Jefferson Township is one of fifteen townships in Wayne County, Indiana, United States. As of the 2010 census, its population was 3,482 and it contained 1,514 housing units.

==History==
Jefferson Township was organized in 1834.

==Geography==
According to the 2010 census, the township has a total area of 27.66 sqmi, of which 27.61 sqmi (or 99.82%) is land and 0.05 sqmi (or 0.18%) is water.
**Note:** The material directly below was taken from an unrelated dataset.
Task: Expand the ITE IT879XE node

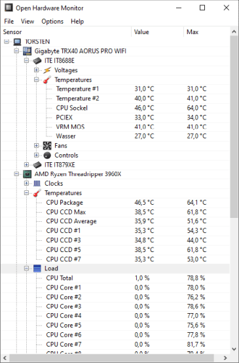Action: click(26, 165)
The streams of Awl Branch, Bat Branch, Bear Creek, Brick Creek, Civil Run, Hartley Run, Morgan Creek, Nettle Creek, Price Creek, Ulrich Creek, Value Run, West Lawn Run and White Branch run through this township.

===Cities and towns===
- Hagerstown

===Adjacent townships===
- Dalton Township (north)
- Perry Township (northeast)
- Clay Township (east)
- Harrison Township (southeast)
- Jackson Township (south)
- Liberty Township, Henry County (west)

===Cemeteries===
The township contains eight cemeteries: Olive Branch, Brick Church, Ulrich, St. Jacobs Lutheran, Felton Family, Baldridge, Unnamed, and West Lawn.

===Major highways===
- Indiana State Road 1
- Indiana State Road 38

===Airports and landing strips===
- Hagerstown Airport

==Education==
Jefferson Township is served by the Hagerstown-Jefferson Township Public Library.